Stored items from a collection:
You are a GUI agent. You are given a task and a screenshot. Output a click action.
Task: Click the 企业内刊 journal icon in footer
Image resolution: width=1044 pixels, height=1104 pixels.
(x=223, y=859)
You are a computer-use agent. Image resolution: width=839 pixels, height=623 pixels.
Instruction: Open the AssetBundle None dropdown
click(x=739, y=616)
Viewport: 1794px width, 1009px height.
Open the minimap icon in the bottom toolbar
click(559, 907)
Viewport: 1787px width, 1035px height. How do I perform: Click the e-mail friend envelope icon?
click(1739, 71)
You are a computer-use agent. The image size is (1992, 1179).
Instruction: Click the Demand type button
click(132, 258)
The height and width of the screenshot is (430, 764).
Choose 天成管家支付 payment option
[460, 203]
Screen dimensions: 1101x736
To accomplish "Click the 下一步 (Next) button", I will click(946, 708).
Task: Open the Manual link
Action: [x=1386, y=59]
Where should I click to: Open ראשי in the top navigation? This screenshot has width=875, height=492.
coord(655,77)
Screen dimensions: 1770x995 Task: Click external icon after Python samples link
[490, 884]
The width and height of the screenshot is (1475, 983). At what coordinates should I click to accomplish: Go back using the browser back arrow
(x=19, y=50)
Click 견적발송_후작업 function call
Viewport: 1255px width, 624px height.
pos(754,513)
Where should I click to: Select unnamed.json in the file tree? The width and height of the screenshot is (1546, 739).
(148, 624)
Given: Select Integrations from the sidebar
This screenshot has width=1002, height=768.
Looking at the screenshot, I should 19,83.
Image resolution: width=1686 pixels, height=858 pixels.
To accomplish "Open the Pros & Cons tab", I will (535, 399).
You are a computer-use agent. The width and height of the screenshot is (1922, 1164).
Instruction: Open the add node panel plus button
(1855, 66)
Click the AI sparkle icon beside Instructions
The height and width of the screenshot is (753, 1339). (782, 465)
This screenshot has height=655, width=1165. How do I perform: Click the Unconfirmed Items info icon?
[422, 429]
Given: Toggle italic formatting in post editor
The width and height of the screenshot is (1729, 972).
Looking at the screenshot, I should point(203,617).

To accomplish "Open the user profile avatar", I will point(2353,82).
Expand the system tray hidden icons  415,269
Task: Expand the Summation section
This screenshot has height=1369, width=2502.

◆ PROBLEM TO WORK ON
State how many lines in the records above contain the word "agent". Write the number alone.

◆ TASK RESULT
4